> What the exercise asks
What are the lines, copied exactly, from the one containing "Task: Navigate to the LUXBOOTH section" through the final line of the material? Leave the pictures out.

+ + + + + + +

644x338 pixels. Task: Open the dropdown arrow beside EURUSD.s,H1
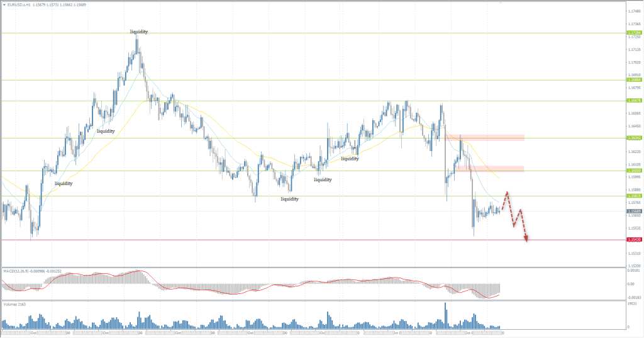4,6
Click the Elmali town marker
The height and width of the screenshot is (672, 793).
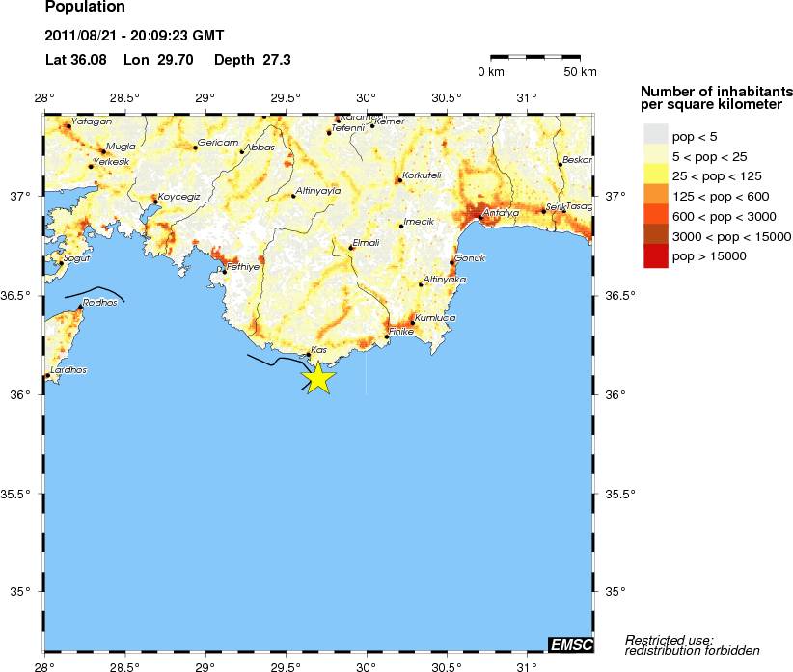pyautogui.click(x=351, y=248)
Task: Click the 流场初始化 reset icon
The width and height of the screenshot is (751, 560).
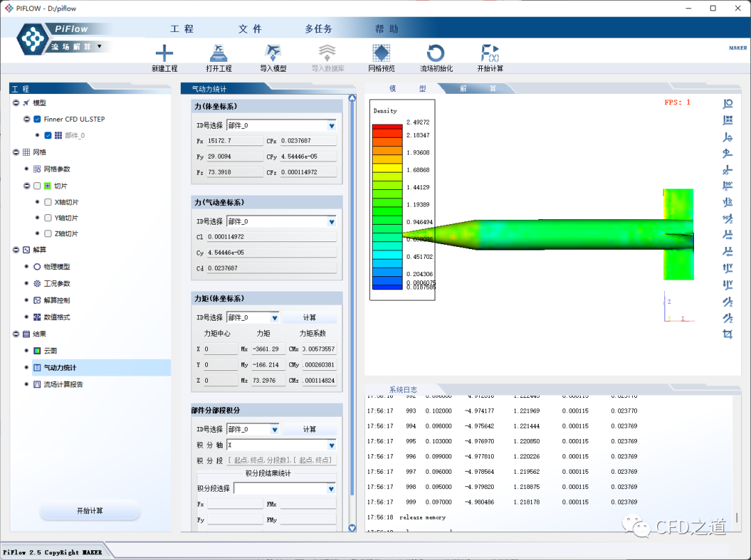Action: pyautogui.click(x=436, y=54)
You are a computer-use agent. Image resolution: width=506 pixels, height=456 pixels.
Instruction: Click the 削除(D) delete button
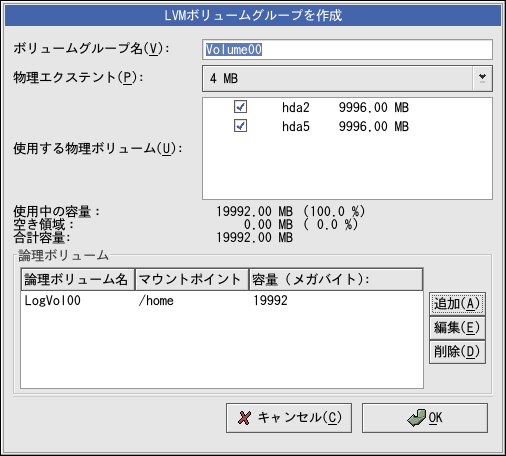(457, 352)
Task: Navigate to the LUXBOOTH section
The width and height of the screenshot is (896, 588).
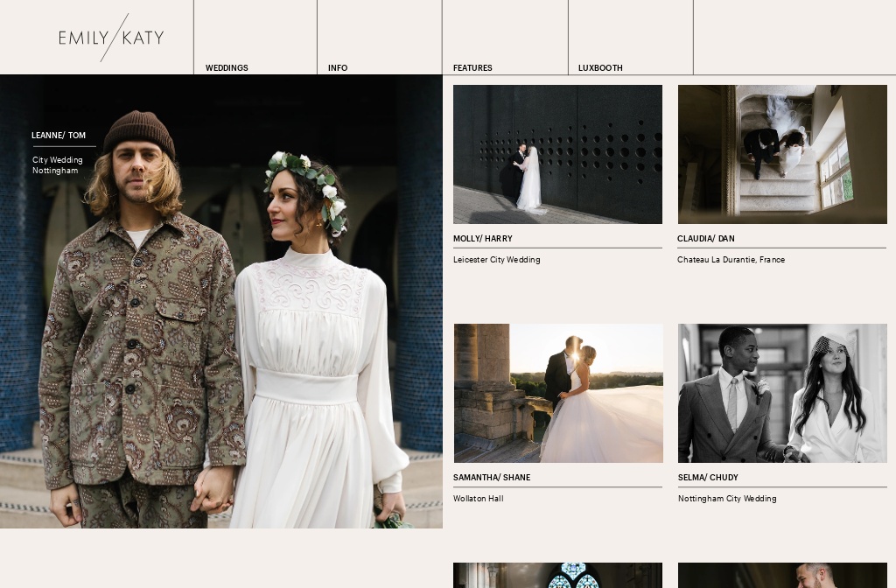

+ + + + + + +

> Reply to the exercise
Task: Navigate to the LUXBOOTH section
The width and height of the screenshot is (896, 588).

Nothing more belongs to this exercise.